WHAT YOU NEED TO DO => Restate word for word every line from the one containing "Toevoegen aan winkelwagen (629, 406)" to the last line of the records below.
────────────────
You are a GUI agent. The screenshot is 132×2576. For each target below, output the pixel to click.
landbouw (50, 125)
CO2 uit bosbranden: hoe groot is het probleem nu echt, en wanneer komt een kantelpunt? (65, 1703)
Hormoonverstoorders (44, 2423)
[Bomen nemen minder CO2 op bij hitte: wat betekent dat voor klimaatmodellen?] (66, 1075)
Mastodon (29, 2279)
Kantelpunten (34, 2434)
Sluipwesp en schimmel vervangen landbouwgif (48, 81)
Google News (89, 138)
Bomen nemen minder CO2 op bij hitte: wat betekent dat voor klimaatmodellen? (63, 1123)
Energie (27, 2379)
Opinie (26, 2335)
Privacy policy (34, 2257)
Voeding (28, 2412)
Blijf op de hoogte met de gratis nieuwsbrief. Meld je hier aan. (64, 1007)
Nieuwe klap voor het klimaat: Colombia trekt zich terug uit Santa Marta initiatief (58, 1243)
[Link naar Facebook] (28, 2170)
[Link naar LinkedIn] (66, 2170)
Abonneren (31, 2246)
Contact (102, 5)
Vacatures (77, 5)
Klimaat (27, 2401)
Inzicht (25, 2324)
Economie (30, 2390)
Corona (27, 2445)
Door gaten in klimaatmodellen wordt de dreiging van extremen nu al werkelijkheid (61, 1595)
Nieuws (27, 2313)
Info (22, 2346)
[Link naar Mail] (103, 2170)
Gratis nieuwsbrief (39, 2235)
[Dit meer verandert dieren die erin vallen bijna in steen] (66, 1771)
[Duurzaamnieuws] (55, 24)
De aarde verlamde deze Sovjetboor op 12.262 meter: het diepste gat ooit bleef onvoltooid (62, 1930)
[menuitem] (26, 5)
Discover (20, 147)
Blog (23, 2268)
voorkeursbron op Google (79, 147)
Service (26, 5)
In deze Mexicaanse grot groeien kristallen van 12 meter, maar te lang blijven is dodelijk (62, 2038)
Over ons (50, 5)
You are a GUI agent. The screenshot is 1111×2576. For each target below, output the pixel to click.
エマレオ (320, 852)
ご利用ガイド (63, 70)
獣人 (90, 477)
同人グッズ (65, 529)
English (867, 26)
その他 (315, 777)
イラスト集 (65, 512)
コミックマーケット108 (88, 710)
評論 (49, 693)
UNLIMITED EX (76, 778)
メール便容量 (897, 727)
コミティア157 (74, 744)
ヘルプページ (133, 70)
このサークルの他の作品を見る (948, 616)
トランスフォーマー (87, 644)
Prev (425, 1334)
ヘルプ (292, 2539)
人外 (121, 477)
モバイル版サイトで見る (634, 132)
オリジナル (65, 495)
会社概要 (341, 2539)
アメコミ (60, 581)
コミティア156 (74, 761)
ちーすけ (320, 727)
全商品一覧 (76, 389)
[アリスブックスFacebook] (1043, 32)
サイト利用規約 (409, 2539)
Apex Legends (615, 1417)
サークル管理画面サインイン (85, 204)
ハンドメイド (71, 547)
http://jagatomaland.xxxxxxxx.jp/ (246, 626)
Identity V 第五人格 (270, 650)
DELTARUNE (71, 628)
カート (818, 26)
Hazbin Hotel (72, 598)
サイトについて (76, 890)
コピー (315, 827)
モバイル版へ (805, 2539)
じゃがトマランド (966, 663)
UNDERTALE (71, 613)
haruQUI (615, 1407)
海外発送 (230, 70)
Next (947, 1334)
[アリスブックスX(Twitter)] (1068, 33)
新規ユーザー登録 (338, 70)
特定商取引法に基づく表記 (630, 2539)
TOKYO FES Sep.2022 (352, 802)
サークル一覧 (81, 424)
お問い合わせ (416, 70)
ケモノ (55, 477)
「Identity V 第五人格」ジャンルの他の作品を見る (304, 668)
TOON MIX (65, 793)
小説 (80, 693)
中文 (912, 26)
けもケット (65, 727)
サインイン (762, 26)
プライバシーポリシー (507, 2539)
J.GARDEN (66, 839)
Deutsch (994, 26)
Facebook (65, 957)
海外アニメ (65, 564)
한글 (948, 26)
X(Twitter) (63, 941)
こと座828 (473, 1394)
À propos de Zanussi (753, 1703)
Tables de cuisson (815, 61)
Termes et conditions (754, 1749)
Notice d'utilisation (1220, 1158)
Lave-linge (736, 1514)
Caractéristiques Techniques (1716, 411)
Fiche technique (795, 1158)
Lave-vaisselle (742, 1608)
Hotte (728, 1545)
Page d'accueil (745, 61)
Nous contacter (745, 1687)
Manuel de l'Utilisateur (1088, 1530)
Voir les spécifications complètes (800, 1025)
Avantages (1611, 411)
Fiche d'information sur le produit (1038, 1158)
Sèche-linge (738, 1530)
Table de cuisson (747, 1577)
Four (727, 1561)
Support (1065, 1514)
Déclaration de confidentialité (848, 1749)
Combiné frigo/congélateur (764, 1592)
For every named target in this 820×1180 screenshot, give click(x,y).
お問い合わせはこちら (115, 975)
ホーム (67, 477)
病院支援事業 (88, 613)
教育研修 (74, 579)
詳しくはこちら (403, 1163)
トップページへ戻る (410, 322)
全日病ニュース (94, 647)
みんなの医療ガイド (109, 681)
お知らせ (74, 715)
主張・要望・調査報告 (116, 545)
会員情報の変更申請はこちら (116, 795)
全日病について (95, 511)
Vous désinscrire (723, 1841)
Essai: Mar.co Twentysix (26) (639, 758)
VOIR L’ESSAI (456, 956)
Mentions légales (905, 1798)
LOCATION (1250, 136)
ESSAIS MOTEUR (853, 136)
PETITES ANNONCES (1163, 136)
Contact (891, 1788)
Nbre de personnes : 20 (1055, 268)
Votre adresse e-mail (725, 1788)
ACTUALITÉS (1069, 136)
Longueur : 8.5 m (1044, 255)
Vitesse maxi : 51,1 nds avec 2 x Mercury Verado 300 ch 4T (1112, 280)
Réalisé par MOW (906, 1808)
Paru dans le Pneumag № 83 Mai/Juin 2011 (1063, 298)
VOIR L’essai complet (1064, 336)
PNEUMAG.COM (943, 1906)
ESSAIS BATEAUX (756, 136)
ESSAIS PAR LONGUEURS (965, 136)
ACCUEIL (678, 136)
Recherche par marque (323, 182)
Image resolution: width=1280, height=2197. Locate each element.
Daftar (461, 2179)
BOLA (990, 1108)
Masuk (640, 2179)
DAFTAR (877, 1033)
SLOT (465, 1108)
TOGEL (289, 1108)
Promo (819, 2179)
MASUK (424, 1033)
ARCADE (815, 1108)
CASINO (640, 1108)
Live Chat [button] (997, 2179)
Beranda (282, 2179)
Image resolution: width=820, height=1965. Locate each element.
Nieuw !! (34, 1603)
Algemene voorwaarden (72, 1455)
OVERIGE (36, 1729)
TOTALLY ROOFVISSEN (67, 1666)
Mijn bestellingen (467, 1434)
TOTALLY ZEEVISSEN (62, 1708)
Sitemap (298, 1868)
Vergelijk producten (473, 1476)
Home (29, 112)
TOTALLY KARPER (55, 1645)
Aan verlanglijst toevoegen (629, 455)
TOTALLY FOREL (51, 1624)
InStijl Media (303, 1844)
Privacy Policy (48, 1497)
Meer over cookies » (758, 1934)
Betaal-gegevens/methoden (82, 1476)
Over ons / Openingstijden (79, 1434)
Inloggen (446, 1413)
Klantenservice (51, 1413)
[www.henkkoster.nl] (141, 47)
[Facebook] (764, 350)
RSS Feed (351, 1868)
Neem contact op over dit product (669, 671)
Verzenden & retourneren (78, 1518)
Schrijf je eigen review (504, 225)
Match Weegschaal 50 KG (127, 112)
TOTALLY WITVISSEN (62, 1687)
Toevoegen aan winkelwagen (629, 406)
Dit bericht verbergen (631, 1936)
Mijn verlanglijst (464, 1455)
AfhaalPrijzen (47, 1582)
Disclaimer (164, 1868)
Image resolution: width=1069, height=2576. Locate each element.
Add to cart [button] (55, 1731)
────────────────
SOLUTION FOR THIS PROBLEM =>
Toevoegen aan winkelwagen (629, 406)
Dit bericht verbergen (631, 1936)
Mijn verlanglijst (464, 1455)
AfhaalPrijzen (47, 1582)
Disclaimer (164, 1868)
Image resolution: width=1069, height=2576. Locate each element.
Add to cart [button] (55, 1731)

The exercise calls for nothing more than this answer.